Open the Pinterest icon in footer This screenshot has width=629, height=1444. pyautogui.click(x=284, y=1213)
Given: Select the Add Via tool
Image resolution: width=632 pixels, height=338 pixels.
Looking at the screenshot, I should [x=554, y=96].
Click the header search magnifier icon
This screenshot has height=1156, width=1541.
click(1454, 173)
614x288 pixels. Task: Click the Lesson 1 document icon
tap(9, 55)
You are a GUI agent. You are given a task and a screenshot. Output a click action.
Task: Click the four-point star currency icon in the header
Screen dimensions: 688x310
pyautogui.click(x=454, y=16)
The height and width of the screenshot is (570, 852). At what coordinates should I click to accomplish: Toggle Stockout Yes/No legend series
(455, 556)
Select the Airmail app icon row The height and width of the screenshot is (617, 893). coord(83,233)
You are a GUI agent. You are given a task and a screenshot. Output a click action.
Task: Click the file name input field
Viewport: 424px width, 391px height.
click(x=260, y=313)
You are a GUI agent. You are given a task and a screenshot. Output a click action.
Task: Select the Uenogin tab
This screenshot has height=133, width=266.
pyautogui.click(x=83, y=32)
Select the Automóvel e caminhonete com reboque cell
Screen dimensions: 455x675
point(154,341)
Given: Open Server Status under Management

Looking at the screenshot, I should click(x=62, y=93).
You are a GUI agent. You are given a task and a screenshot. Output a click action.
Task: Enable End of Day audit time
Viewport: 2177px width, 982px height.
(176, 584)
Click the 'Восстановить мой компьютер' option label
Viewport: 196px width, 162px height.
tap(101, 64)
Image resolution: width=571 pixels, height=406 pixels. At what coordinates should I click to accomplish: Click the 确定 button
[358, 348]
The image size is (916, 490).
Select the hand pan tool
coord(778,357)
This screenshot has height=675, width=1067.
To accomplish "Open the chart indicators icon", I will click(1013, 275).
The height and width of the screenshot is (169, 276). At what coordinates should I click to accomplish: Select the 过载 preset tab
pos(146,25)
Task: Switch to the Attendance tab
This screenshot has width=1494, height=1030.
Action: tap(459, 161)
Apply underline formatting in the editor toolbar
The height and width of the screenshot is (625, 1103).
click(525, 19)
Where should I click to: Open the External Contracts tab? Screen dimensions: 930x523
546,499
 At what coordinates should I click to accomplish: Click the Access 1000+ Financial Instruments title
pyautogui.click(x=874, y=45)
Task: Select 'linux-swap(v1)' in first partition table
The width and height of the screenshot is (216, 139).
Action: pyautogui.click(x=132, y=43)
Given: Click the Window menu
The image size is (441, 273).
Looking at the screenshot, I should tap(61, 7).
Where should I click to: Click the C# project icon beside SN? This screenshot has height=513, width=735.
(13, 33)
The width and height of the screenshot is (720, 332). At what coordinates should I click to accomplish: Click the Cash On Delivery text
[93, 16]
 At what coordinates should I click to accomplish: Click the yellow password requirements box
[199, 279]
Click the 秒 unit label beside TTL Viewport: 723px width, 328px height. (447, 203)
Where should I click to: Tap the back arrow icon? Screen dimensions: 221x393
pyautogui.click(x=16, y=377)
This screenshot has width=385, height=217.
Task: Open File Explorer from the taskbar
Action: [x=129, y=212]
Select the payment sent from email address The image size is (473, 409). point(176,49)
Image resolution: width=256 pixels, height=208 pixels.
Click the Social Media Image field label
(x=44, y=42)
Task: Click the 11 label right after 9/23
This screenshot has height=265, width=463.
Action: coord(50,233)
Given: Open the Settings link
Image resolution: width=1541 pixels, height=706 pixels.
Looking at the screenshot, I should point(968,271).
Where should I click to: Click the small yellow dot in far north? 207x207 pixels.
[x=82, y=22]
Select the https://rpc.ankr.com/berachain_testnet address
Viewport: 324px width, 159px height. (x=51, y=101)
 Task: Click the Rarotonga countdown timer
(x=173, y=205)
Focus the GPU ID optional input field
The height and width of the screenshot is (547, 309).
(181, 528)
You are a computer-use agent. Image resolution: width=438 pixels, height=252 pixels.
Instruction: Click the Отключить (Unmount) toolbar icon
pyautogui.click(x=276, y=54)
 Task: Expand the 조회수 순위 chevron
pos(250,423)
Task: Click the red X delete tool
● ● ● ● ● ● ●
Task prompt:
Copy every record above word for word, line by line, with nothing changed or left out.

Answer to this task:
Open the Pinterest icon in footer This screenshot has width=629, height=1444. pyautogui.click(x=284, y=1213)
Given: Select the Add Via tool
Image resolution: width=632 pixels, height=338 pixels.
Looking at the screenshot, I should [x=554, y=96].
Click the header search magnifier icon
This screenshot has height=1156, width=1541.
click(1454, 173)
614x288 pixels. Task: Click the Lesson 1 document icon
tap(9, 55)
You are a GUI agent. You are given a task and a screenshot. Output a click action.
Task: Click the four-point star currency icon in the header
Screen dimensions: 688x310
pyautogui.click(x=454, y=16)
The height and width of the screenshot is (570, 852). At what coordinates should I click to accomplish: Toggle Stockout Yes/No legend series
(455, 556)
Select the Airmail app icon row The height and width of the screenshot is (617, 893). coord(83,233)
You are a GUI agent. You are given a task and a screenshot. Output a click action.
Task: Click the file name input field
Viewport: 424px width, 391px height.
click(x=260, y=313)
You are a GUI agent. You are given a task and a screenshot. Output a click action.
Task: Select the Uenogin tab
This screenshot has height=133, width=266.
pyautogui.click(x=83, y=32)
Select the Automóvel e caminhonete com reboque cell
Screen dimensions: 455x675
point(154,341)
Given: Open Server Status under Management

Looking at the screenshot, I should click(x=62, y=93).
You are a GUI agent. You are given a task and a screenshot. Output a click action.
Task: Enable End of Day audit time
Viewport: 2177px width, 982px height.
(176, 584)
Click the 'Восстановить мой компьютер' option label
Viewport: 196px width, 162px height.
tap(101, 64)
Image resolution: width=571 pixels, height=406 pixels. At what coordinates should I click to accomplish: Click the 确定 button
[358, 348]
The image size is (916, 490).
Select the hand pan tool
coord(778,357)
This screenshot has height=675, width=1067.
To accomplish "Open the chart indicators icon", I will click(1013, 275).
The height and width of the screenshot is (169, 276). At what coordinates should I click to accomplish: Select the 过载 preset tab
pos(146,25)
Task: Switch to the Attendance tab
This screenshot has width=1494, height=1030.
Action: tap(459, 161)
Apply underline formatting in the editor toolbar
The height and width of the screenshot is (625, 1103).
click(525, 19)
Where should I click to: Open the External Contracts tab? Screen dimensions: 930x523
546,499
 At what coordinates should I click to accomplish: Click the Access 1000+ Financial Instruments title
pyautogui.click(x=874, y=45)
Task: Select 'linux-swap(v1)' in first partition table
The width and height of the screenshot is (216, 139).
Action: pyautogui.click(x=132, y=43)
Given: Click the Window menu
The image size is (441, 273).
Looking at the screenshot, I should tap(61, 7).
Where should I click to: Click the C# project icon beside SN? This screenshot has height=513, width=735.
(13, 33)
The width and height of the screenshot is (720, 332). At what coordinates should I click to accomplish: Click the Cash On Delivery text
[93, 16]
 At what coordinates should I click to accomplish: Click the yellow password requirements box
[199, 279]
Click the 秒 unit label beside TTL Viewport: 723px width, 328px height. (447, 203)
Where should I click to: Tap the back arrow icon? Screen dimensions: 221x393
pyautogui.click(x=16, y=377)
This screenshot has width=385, height=217.
Task: Open File Explorer from the taskbar
Action: [x=129, y=212]
Select the payment sent from email address The image size is (473, 409). point(176,49)
Image resolution: width=256 pixels, height=208 pixels.
Click the Social Media Image field label
(x=44, y=42)
Task: Click the 11 label right after 9/23
This screenshot has height=265, width=463.
Action: coord(50,233)
Given: Open the Settings link
Image resolution: width=1541 pixels, height=706 pixels.
Looking at the screenshot, I should point(968,271).
Where should I click to: Click the small yellow dot in far north? 207x207 pixels.
[x=82, y=22]
Select the https://rpc.ankr.com/berachain_testnet address
Viewport: 324px width, 159px height. (x=51, y=101)
 Task: Click the Rarotonga countdown timer
(x=173, y=205)
Focus the GPU ID optional input field
The height and width of the screenshot is (547, 309).
(181, 528)
You are a computer-use agent. Image resolution: width=438 pixels, height=252 pixels.
Instruction: Click the Отключить (Unmount) toolbar icon
pyautogui.click(x=276, y=54)
 Task: Expand the 조회수 순위 chevron
pos(250,423)
Task: Click the red X delete tool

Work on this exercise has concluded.